化学工学を卒業するとどんな仕事ができるのかな…
化学工学卒業生の就職先を知りたい…
こんな疑問を持つ方もいるのではないでしょうか。
今回は化学工学専攻の就活事情をご紹介します。
化学工学とは
一般的な研究のイメージといえば、未知の領域に対する新しい発見だと思います。
化学分野でいえば『有機化学』『無機化学』『薬学』などが、研究に関する学問です。
そんな中、化学工学では既知の研究結果を利用して欲しいものを製造します。
化学工学エンジニアとして働く時には以下のような視点が大切になります。
- 製造コストを下げるにはどうするか
- 効率の良い製造プロセスはどれか
- イニシャルとランニングコストのバランス
化学工学は研究所よりも工場(プラント)での利用価値が高い学問になります。

化学工学で学ぶこと
化学工学科の学生は『講義』『実験』を通して必要な知識を学びます。
講義ではプラント設計で大切な反応論だけでなく、研究に関する有機化学・無機化学も学習します。
工場での実学とはいえ、研究分野の知見も持ち合わせることが望まれます。
また実験では、シミュレーションが正しいかのサンプリング実験などを行います。
プラントが稼働するときには、温度、湿度、速度といった様々な要素が影響すると考えられます。
化学工学では何が主要因かを分析してプラント設計に応用する能力が求められます。
化学工学卒業後の職種について
ここまでは化学工学で学ぶことをご説明しましたが、実際にはどんな職種に就けるのでしょうか。
化学工学を卒業することで働ける職種を2つご紹介します。
生産技術職
化学工学を卒業すると、生産技術職で働く学生が一番多いです。
生産技術職には『スケールアップ』という化学工学エンジニアには欠かせない仕事があります。
これは実験で得られたデータを工場レベルで再現することを指します。
研究開発で得られた結果を工場に導入し、量産体制するために必要なことを日々検討します。
生産技術職はプラントを作り上げるエンジニアともいえ、僅かな改善により数億円の製造コストを下げられる可能性を持ち合わせています。

研究開発職
化学工学を卒業した後に、研究開発職で働く学生もいます。
学生時代に学んだ『有機化学』『無機化学』等の研究に関する知識を活かす職種になります。
とはいっても、採用人数では生産技術職の方が圧倒的に多く、研究開発で働けるのはごく僅かです。
研究開発職には以下の専攻の学生も応募するため倍率が高くなるからです。
- バイオ工学
- 生物工学
- 薬学
- 農学
化学工学の強みを活かすには生産技術職への就職がおすすめです。

化学工学科の人気就職先とは
化学工学の職種としては『生産技術』『研究開発』の2つがメインになりますが、どんな企業で働けるのでしょうか。
ここからは以下3つの就職先をご説明します。
順番は化学工学の学生が就職するときの難易度順です。

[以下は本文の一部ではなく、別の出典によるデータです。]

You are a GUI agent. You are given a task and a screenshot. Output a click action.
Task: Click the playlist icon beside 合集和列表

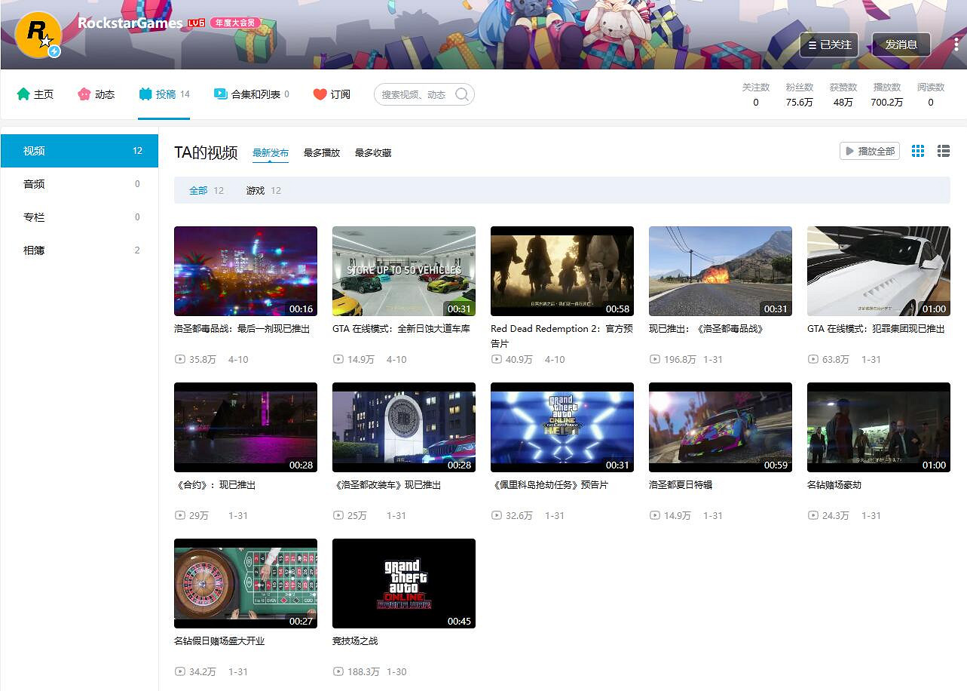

プラントエンジ業界への就職が一番難しいです。
- プラントエンジニアリング
- 食品メーカー
- 化学メーカー
生産技術・研究開発のどちらでも就職できますが、採用人数が多いことからも生産技術の方が内定を取りやすいです。
人気メーカーの研究開発職では、新卒が東大+京大の院生で占められているという話も良く聞きます。
プラントエンジニアリング
化学工学を卒業した学生に人気なのがプラントエンジ業界です。
業界の御三家は以下の通りです。
- 日揮
- 千代田化工建設
- 東洋エンジニアリング
『グローバル勤務+高給取り』の2軸から学生にも超人気の企業になります。
プラントエンジ企業の会社説明会に行ってみると、仕事の規模の大きさにワクワクするはずです。
将来は海外で働きたいという学生にはぴったりな仕事といえます。
ただし、採用人数も少なく就職難易度が高いので入念な準備が必要です。

食品メーカー
食品メーカ―も人気の就職先になります。以下のような企業が該当します。
- ビール
- お菓子
- 生鮮食品
- 加工食品
食品メーカーでは身の回りにある商材を担当できるので、商品化できたときは生みの親としての喜びがあります。

化学メーカー
化学工学卒業後の就職先として一番多いのが化学メーカーになります。
一口に化学メーカーと言っても主要分野は以下のように様々です。
- 石油
- 高分子
- 無機材料
- 繊維
また、化学メーカーでは以下のような総合化学メーカ―が存在します。
- 三菱ケミカルHD
- 住友化学
- 旭化成
- 三井化学
総合化学メーカーという言葉のとおり、多角経営により複数の分野をカバーしているのが特徴です。
一分野に特化していないことからも、事業の安定性が高い企業になります。

化学工学の年収ランキングとは?
基本的なベースとして化学工学出身者は高給取りが多いです。
年収ランキングでご紹介すると、
プラントエンジ > 食品メーカー > 化学メーカーの順になります。
これは化学工学の学生が就職するときの就職難易度と同じ順番です。
特に、プラントエンジは海外出向のチャンスが多く、海外手当ての金額も相当になります。

まとめ
今回は化学工学科の学生の就職情報をご紹介しました。
いかがだったでしょうか。是非参考にしてもらえると幸いです。